Exercise for at Least 12 Weeks

Exercise improves your cholesterol profile from multiple angles, though it takes longer than dietary changes to show full effects. In a study of young men who completed a 12-week moderate-intensity exercise program, LDL dropped by 7.2% and HDL (the protective type) rose by 6.6%. Those who then moved to high-intensity training saw HDL climb an additional 8.2%.

The type of exercise matters less than consistency. Brisk walking, cycling, swimming, and jogging all qualify as moderate-intensity aerobic activity. Aim for at least 150 minutes per week. Exercise also improves your body’s ability to move cholesterol out of artery walls, a process called cholesterol efflux. In that same study, this function improved by 13.5% with moderate-intensity training alone. That benefit goes beyond what your lipid panel shows.
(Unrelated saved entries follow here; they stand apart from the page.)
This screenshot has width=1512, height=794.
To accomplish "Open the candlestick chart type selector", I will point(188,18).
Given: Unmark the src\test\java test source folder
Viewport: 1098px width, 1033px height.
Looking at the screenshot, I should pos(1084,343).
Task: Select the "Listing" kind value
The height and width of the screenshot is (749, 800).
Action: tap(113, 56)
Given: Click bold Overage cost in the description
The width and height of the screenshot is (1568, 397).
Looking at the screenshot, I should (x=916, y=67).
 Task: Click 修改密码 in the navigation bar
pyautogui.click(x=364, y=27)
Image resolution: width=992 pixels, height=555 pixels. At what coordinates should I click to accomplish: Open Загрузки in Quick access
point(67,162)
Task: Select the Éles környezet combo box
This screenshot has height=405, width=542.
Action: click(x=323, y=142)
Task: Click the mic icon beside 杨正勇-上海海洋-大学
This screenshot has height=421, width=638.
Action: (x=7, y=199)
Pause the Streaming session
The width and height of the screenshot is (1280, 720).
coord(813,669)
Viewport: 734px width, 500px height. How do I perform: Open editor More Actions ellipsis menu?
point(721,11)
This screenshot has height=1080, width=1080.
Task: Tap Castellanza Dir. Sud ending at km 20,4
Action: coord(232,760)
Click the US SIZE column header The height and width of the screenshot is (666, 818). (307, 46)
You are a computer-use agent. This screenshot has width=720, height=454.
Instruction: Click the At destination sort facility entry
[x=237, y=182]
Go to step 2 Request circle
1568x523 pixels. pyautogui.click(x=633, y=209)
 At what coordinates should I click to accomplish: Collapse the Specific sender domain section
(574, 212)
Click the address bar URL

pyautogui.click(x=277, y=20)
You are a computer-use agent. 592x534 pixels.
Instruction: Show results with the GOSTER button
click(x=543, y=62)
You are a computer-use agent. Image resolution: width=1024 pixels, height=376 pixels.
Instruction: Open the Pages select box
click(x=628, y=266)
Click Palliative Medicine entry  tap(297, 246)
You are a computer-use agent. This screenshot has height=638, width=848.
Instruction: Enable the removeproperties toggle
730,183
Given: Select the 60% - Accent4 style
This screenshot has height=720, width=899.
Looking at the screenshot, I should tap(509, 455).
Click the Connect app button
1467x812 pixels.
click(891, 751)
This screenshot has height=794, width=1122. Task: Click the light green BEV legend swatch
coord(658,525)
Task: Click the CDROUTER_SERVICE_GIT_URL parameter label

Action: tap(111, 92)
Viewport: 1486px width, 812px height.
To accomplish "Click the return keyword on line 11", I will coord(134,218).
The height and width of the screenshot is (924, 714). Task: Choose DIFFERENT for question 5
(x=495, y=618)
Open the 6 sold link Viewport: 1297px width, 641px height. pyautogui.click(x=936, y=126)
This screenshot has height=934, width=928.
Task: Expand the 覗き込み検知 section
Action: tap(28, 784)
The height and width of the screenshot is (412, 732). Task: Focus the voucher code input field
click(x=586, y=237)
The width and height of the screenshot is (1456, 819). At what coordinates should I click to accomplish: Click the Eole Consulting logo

When Lifestyle Changes Aren’t Enough

If your LDL is very high, particularly above 190 mg/dL, or you have other risk factors for heart disease, your doctor will likely recommend medication alongside lifestyle changes. Statins remain the first-line treatment and can reduce LDL by 50% or more at high doses. Most people notice their numbers drop significantly within the first four to six weeks on medication.

The 2026 ACC/AHA guidelines set specific LDL targets based on your overall cardiovascular risk. For people at intermediate risk, the goal is below 100 mg/dL. For those at high risk or with existing heart disease, the targets drop to below 70 or even below 55 mg/dL. These numbers help you and your doctor decide whether lifestyle changes alone are realistic for your situation or whether medication needs to be part of the plan from the start.

Omega-3s Help Triglycerides, Not LDL

If your concern is triglycerides rather than LDL, omega-3 fatty acids can make a notable difference. Prescription-strength omega-3s at 4 grams per day are the most effective option. Even at lower doses, each additional gram of omega-3 per day reduces triglycerides by about 6 mg/dL, with stronger effects in people whose levels are already elevated. Fatty fish like salmon, mackerel, and sardines are the best food sources, but reaching therapeutic doses usually requires supplements or a prescription.

Omega-3s don’t reliably lower LDL, though. If LDL is your primary concern, focus on the strategies above instead of relying on fish oil.

Skip Red Yeast Rice Supplements

Red yeast rice gets a lot of attention as a “natural statin” because it contains a compound that’s chemically identical to the active ingredient in a common prescription statin. The problem is quality control. A 2017 analysis of 28 brands sold in the United States found that the active compound varied more than 60-fold between products, ranging from 0.09 to 5.48 mg per dose. Two brands contained none at all, and not a single product listed the actual amount on the label.

At high enough doses, red yeast rice carries the same risks as prescription statins, including muscle, kidney, and liver damage. The European Food Safety Authority concluded it could not identify a safe dietary level. You’re essentially taking an unregulated statin with no way to know the dose. If you need that level of LDL reduction, a prescription statin with consistent dosing and medical monitoring is a safer path.

Stacking Strategies for the Fastest Results

No single change produces dramatic results on its own. The people who see the biggest drops in the shortest time combine several approaches at once. A realistic six-week plan looks like this: cut saturated fat below 13 grams per day, add 8 to 10 grams of soluble fiber, include 2 grams of plant sterols or stanols, and start exercising at moderate intensity most days of the week. Together, these changes can lower LDL by 20 to 30% without medication.

If that still isn’t enough to reach your target, medication can close the remaining gap. The key is not to wait. Every strategy works better when started alongside the others rather than tried one at a time over months. Get your blood drawn, make these changes on day one, and recheck at six weeks to see where you stand.